__Task to complete__
Output the data in full and exactly as presented.

__Items from a data source__
*****

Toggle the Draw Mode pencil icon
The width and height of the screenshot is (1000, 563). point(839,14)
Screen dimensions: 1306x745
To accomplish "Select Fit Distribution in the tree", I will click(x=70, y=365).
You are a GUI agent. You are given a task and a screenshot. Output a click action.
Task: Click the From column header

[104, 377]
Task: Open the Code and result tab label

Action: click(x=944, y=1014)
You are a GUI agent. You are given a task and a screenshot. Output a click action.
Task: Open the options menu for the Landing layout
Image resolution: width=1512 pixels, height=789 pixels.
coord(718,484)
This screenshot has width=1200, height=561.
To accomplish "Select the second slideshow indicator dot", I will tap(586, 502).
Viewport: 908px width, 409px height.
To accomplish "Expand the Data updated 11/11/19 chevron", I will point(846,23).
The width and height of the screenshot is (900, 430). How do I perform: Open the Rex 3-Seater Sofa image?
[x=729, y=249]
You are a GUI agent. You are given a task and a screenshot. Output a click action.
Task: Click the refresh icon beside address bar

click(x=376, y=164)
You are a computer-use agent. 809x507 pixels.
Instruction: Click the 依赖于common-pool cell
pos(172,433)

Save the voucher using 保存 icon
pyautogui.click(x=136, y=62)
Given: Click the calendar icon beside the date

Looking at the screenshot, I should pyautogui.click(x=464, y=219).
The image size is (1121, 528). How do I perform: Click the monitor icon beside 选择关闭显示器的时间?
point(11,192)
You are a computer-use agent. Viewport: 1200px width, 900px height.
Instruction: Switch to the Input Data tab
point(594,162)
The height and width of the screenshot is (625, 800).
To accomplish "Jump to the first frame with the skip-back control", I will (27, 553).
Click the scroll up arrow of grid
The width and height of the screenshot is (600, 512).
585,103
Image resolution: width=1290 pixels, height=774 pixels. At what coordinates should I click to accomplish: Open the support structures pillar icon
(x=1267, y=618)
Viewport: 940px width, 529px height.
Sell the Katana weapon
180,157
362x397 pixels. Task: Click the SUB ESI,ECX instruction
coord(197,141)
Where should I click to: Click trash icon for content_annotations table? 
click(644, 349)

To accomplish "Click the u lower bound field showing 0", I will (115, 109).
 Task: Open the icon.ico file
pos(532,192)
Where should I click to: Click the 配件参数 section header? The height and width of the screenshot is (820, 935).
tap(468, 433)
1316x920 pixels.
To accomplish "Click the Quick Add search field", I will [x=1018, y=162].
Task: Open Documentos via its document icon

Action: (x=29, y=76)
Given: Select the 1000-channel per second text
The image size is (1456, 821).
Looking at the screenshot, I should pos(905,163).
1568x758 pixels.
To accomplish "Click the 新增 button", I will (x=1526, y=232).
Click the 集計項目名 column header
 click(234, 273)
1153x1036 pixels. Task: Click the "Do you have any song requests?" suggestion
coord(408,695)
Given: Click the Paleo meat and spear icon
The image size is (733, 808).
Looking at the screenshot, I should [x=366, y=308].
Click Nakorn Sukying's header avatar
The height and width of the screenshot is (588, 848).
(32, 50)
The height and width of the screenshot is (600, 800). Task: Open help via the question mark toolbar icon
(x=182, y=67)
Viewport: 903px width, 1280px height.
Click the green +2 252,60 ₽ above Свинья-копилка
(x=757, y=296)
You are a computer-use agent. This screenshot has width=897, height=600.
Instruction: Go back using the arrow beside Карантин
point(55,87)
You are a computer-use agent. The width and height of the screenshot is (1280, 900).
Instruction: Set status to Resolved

*****

__Answer space__
Toggle the Draw Mode pencil icon
The width and height of the screenshot is (1000, 563). point(839,14)
Screen dimensions: 1306x745
To accomplish "Select Fit Distribution in the tree", I will click(x=70, y=365).
You are a GUI agent. You are given a task and a screenshot. Output a click action.
Task: Click the From column header

[104, 377]
Task: Open the Code and result tab label

Action: click(x=944, y=1014)
You are a GUI agent. You are given a task and a screenshot. Output a click action.
Task: Open the options menu for the Landing layout
Image resolution: width=1512 pixels, height=789 pixels.
coord(718,484)
This screenshot has width=1200, height=561.
To accomplish "Select the second slideshow indicator dot", I will tap(586, 502).
Viewport: 908px width, 409px height.
To accomplish "Expand the Data updated 11/11/19 chevron", I will point(846,23).
The width and height of the screenshot is (900, 430). How do I perform: Open the Rex 3-Seater Sofa image?
[x=729, y=249]
You are a GUI agent. You are given a task and a screenshot. Output a click action.
Task: Click the refresh icon beside address bar

click(x=376, y=164)
You are a computer-use agent. 809x507 pixels.
Instruction: Click the 依赖于common-pool cell
pos(172,433)

Save the voucher using 保存 icon
pyautogui.click(x=136, y=62)
Given: Click the calendar icon beside the date

Looking at the screenshot, I should pyautogui.click(x=464, y=219).
The image size is (1121, 528). How do I perform: Click the monitor icon beside 选择关闭显示器的时间?
point(11,192)
You are a computer-use agent. Viewport: 1200px width, 900px height.
Instruction: Switch to the Input Data tab
point(594,162)
The height and width of the screenshot is (625, 800).
To accomplish "Jump to the first frame with the skip-back control", I will (27, 553).
Click the scroll up arrow of grid
The width and height of the screenshot is (600, 512).
585,103
Image resolution: width=1290 pixels, height=774 pixels. At what coordinates should I click to accomplish: Open the support structures pillar icon
(x=1267, y=618)
Viewport: 940px width, 529px height.
Sell the Katana weapon
180,157
362x397 pixels. Task: Click the SUB ESI,ECX instruction
coord(197,141)
Where should I click to: Click trash icon for content_annotations table? 
click(644, 349)

To accomplish "Click the u lower bound field showing 0", I will (115, 109).
 Task: Open the icon.ico file
pos(532,192)
Where should I click to: Click the 配件参数 section header? The height and width of the screenshot is (820, 935).
tap(468, 433)
1316x920 pixels.
To accomplish "Click the Quick Add search field", I will [x=1018, y=162].
Task: Open Documentos via its document icon

Action: (x=29, y=76)
Given: Select the 1000-channel per second text
The image size is (1456, 821).
Looking at the screenshot, I should pos(905,163).
1568x758 pixels.
To accomplish "Click the 新增 button", I will (x=1526, y=232).
Click the 集計項目名 column header
 click(234, 273)
1153x1036 pixels. Task: Click the "Do you have any song requests?" suggestion
coord(408,695)
Given: Click the Paleo meat and spear icon
The image size is (733, 808).
Looking at the screenshot, I should [x=366, y=308].
Click Nakorn Sukying's header avatar
The height and width of the screenshot is (588, 848).
(32, 50)
The height and width of the screenshot is (600, 800). Task: Open help via the question mark toolbar icon
(x=182, y=67)
Viewport: 903px width, 1280px height.
Click the green +2 252,60 ₽ above Свинья-копилка
(x=757, y=296)
You are a computer-use agent. This screenshot has width=897, height=600.
Instruction: Go back using the arrow beside Карантин
point(55,87)
You are a computer-use agent. The width and height of the screenshot is (1280, 900).
Instruction: Set status to Resolved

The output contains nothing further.